The proposals would raise costs for U.S. businesses and impose new reporting requirements. However, Klobuchar contended that there was a need in light of the dramatic increase in merger filings in recent years and the flat budgets for the antitrust agencies.
The senator noted that U.S. firms have engaged in $10 trillion in acquisitions since 2008. "Over the last five years, there was a 50 percent increase in mergers reviewed by the Federal Trade Commission and Department of Justice Antitrust Division," she added.
Merger remedies reporting. The first proposal would require companies that are subject to a settlement resolving a merger challenge with the antitrust agencies to report on the impact of the remedies on a yearly basis after the settlement. The idea stems from the FTC’s merger retrospective studies. The new company reporting would enable the agencies to more easily review the effectiveness of past settlements, thereby informing future enforcement decisions, in Klobuchar’s view.
New, increased premerger notification fees. The Hart-Scott-Rodino (HSR) Antitrust Improvements Act requires companies to notify antitrust authorities of larger proposed mergers and acquisitions to enable agency review before completion. The HSR rules impose filing fees on merging parties.
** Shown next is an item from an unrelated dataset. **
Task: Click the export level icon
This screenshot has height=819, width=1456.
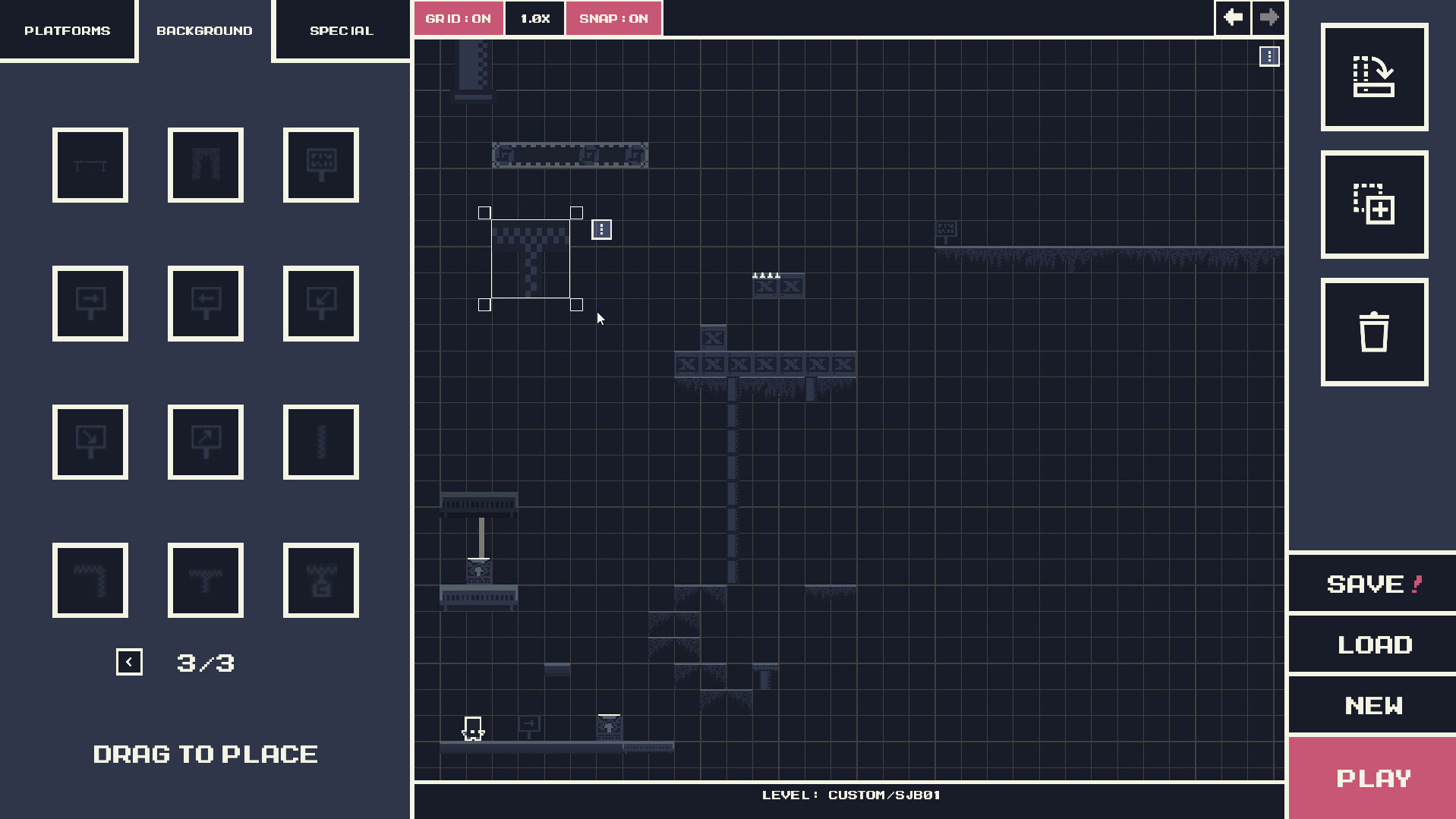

Noting that "the fee has not been adjusted since 2001 . . . [a]nd parties involved in larger deals are not paying their fair share," Klobuchar proposed increasing fees based on gross national product and creating a new category of fees for mega-mergers. Currently, each party is required to pay $280,000 for any deal valued at over $807 million, Klobuchar commented. One idea suggested by the senator would be to double charges for deals over one billion dollars.
Information on investment fund ownership. Lastly, Klobuchar is considering ways to assist the FTC and Department of Justice Antitrust Division in gathering information about how investment fund ownership impacts competition. Some have raised antitrust concerns over the ownership of competing companies in concentrated markets by investment funds. Klobuchar believes that more information is needed to understand whether there is a problem and when investment fund ownership is anticompetitive or benign.
Hopes for the Trump Administration. In her remarks, Klobuchar also expressed her hope that President Donald Trump will be a champion of increased antitrust enforcement efforts. She noted that Trump, on the campaign trail, talked about "too much concentration of power in the hands of too few." However, she suggested that the President may now be speaking a different language. "Early warning signs suggest that the Trump Administration will appoint people who will scale back enforcement," Klobuchar commented.
Word on new antitrust agency heads could come at any time. Klobuchar will have an opportunity to question nominees on their enforcement plans during Senate confirmation hearings.